NOTICE TO EMPLOYEES FILING CLAIM FOR OCCUPATIONAL DISEASE
Diseases and illnesses which occur during or after Federal employment are not automatically covered by the Federal Employees'
Compensation Act. You must provide factual and medical evidence to establish that conditions of employment caused or
aggravated the disease or illness.
The Office of Workers' Compensation Programs (OWCP) understands that gathering the necessary evidence requires substantial
effort. The attached checklist is designed to help you. Form CA-2 (''Federal Employees' Notice of Occupational Disease and
Claim for Compensation"), your statements in response to the checklist, and a report from your treating physician should all be
given to your agency Compensation Specialist at the same time. Please return the checklist with your statements.

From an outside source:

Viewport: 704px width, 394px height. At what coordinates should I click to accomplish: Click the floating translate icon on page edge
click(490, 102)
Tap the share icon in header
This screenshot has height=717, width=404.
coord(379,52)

Check off
each item as it is completed or let us know when we can expect the information. Your supervisor and the Compensation
Specialist will compile the additional information required and forward a complete and organized package to OWCP. If your
Agency has no Compensation Specialist or other person designated to forward information to OWCP, give the information directly
to your supervisor.
Upon receipt of your claim, OWCP will create a case and assign it to a claims examiner for processing. You will receive a post
card advising you of the case number. Use this number on all future correspondence about your claim.
If you are eligible for Civil Service retirement, you may apply for both retirement benefits from the Office of Personnel Management
(OPM) and workers' compensation benefits from OWCP. However, in most cases, you cannot receive both benefits for the same
period of time.
HINTS: Are your statements legible? Would your statements make sense to someone who has never done your job? Do your
statements answer the questions? Are your statements complete and accurate? A NARRATIVE REPORT FROM YOUR PHYSICIAN
IS REQUIRED. Reports on medical forms, such as Form CA-20, are rarely adequate in occupational disease cases.
NOTICE TO COMPENSATION SPECIALISTS AND SUPERVISORS
OWCP needs your help to improve the timeliness of adjudication of occupational disease cases. We have developed checklists
to help you and the employee submit a claim in an organized and complete manner. The checklists will help the claims examiner
identify what information has been submitted and what is still outstanding.
Whenever an employee wants to file a claim for occupational disease or illness, please give him or her:
1. Form CA-2, Federal Employees' Notice of Occupational Disease and Claim for Compensation, and
2. Two copies of the checklist describing evidence required in support of the claim. One checklist is for the employee to
mark and return with the completed package. The second checklist is for the employee to take to the physician.
In addition to describing the evidence required from the employee, the checklists describe the information to be submitted by the
employing agency. When Form CA-2 and the employee's statements are returned, you are required by instructions on the CA-2 to
forward them to OWCP within ten working days. Statements and documents required from the agency should be submitted with
the CA-2 whenever possible. Please use the checklist to note what information from the employing agency is enclosed,
unavailable or pending. If pending, please give the anticipated mailing date. Agency comments, statements and documentation
are essential for the examiner to get a well rounded picture of the employment conditions.
We appreciate your cooperation in this effort.